-- BEGIN DOCUMENT SECTION --

Skip to main content

Metrics and alerts

The coordinator exposes a Prometheus /metrics endpoint that captures everything an operator needs to keep an eye on a running ZisK cluster: API traffic, job throughput, worker fleet health, and end-to-end proving latency. This guide walks through scraping the endpoint, the meaning of every series the coordinator publishes, loading the shipped Grafana dashboard, and a starter set of alerting rules you can paste into Prometheus.

The metrics endpoint

The coordinator exposes Prometheus text-format metrics on a small HTTP server, separate from the public gRPC API and the worker cluster port. The default address is 0.0.0.0:9090, which means /metrics on port 9090 of the coordinator host.

DeploymentAddressOverride
Bare-metal / systemd / launchd:9090/metrics--metrics-port flag, [metrics] port in coordinator.toml, or ZISK_COORDINATOR_METRICS_PORT
Docker Compose:9091/metricsThe shipped compose.yaml remaps to avoid clashing with the Prometheus container that scrapes it

A quick smoke test from the same host:

bash
curl -s http://127.0.0.1:9090/metrics | head -40

You should see standard Prometheus output: # HELP and # TYPE lines followed by coordinator_* series. The same server also serves a GET /health liveness probe that returns 200 OK when the process is up.

note

Workers do not currently expose a /metrics endpoint. Every series listed below originates on the coordinator. The coordinator does, however, publish per-worker series labelled by worker_id, so you still get worker-level visibility, just from one scrape target instead of N.


Metrics catalogue

The coordinator publishes eight series. Memorise the labels: most useful alert and dashboard queries are slices of these by method, outcome, or worker_id.

Request-level series

MetricTypeLabelsMeaning
coordinator_requests_totalcountermethod, statusCount of inbound public gRPC calls. method is the RPC name (JobRequest, WaitJobResult, etc.); status is the gRPC status code returned to the client.
coordinator_request_duration_secondshistogrammethodWall-clock latency of each public API call, including time spent waiting on workers for long-poll RPCs.

Job-level series

MetricTypeLabelsMeaning
coordinator_active_jobsgaugenoneNumber of jobs currently in Running (any phase) on the coordinator. The natural dashboard headline.
coordinator_jobs_totalcounterkind, outcomeLifetime job count, partitioned by kind (prove, execute) and outcome (completed, failed, cancelled).
coordinator_job_duration_secondshistogramoutcomeEnd-to-end job latency from JobRequest to terminal state. Buckets: [1, 2, 5, 10, 20, 60, 300] seconds.
coordinator_registered_programs_totalgaugenoneNumber of guest programs currently registered via RegisterGuestProgram.

-- END DOCUMENT SECTION --

● TASKS TO COMPLETE:
1 – According to the metrics page, which port serves the metrics endpoint in a Docker Compose deployment?
2 – From the metrics page, extract the passage starting with "coordinator_jobs_totalcounterkind, outcomeLifetime job" and going on through "60, 300] seconds.".
3 – Summarize the metrics page in two sentences.
You won't need the listing for any of this.

-- BEGIN RAW RECORDS --

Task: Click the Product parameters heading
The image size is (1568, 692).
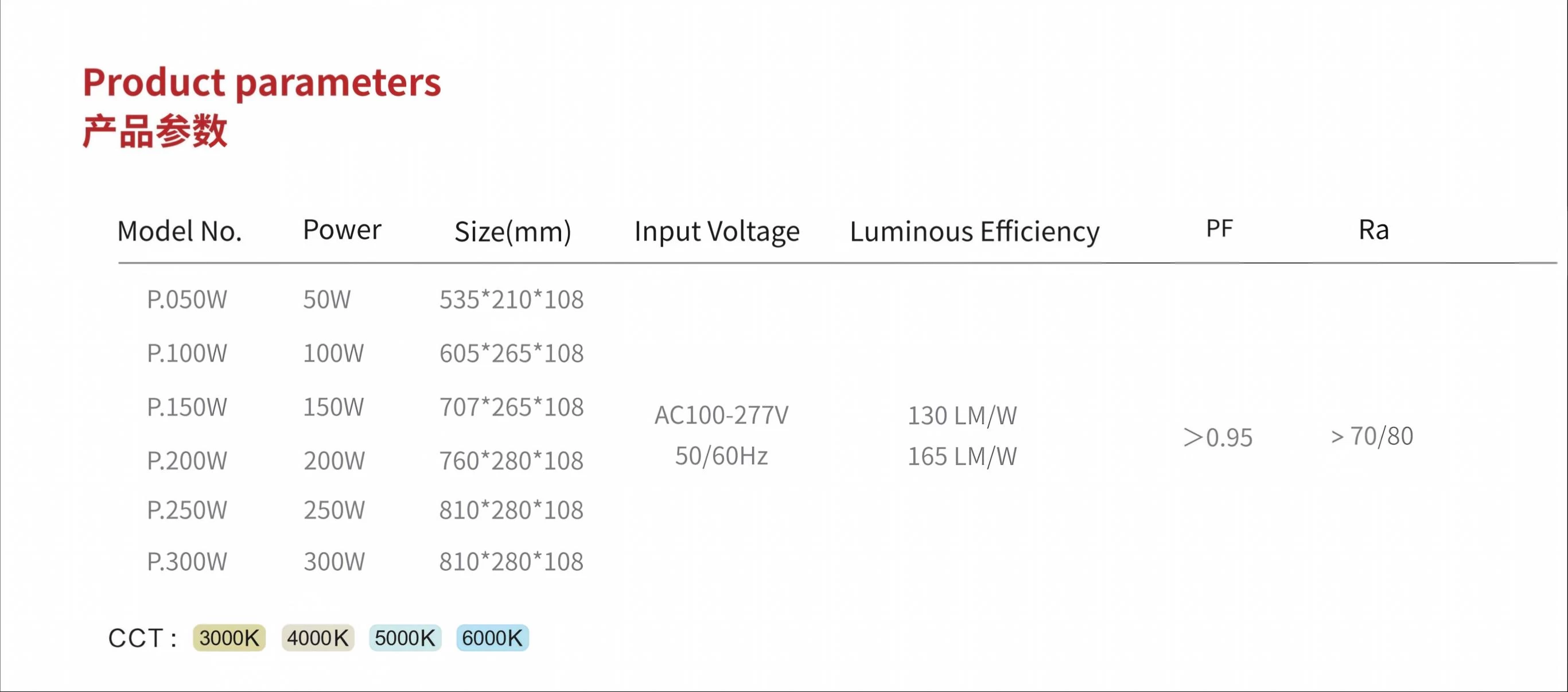Action: [262, 83]
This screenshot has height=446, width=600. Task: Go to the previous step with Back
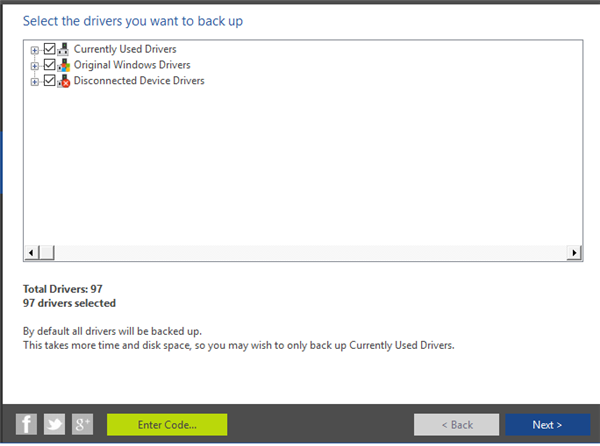tap(457, 425)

-- END RAW RECORDS --

● PER-TASK ANSWERS:
1 – Port 9091.

2 –
coordinator_jobs_totalcounterkind, outcomeLifetime job count, partitioned by kind (prove, execute) and outcome (completed, failed, cancelled).
coordinator_job_duration_secondshistogramoutcomeEnd-to-end job latency from JobRequest to terminal state. Buckets: [1, 2, 5, 10, 20, 60, 300] seconds.

3 – The ZisK coordinator serves Prometheus metrics on its own HTTP server, by default at /metrics on port 9090 (9091 under Docker Compose), and the same server also provides a /health liveness probe. Workers have no metrics endpoint of their own, but the coordinator publishes eight series, including per-worker ones labelled by worker_id, among them series on request counts and latency, active and finished jobs, job duration, and registered guest programs.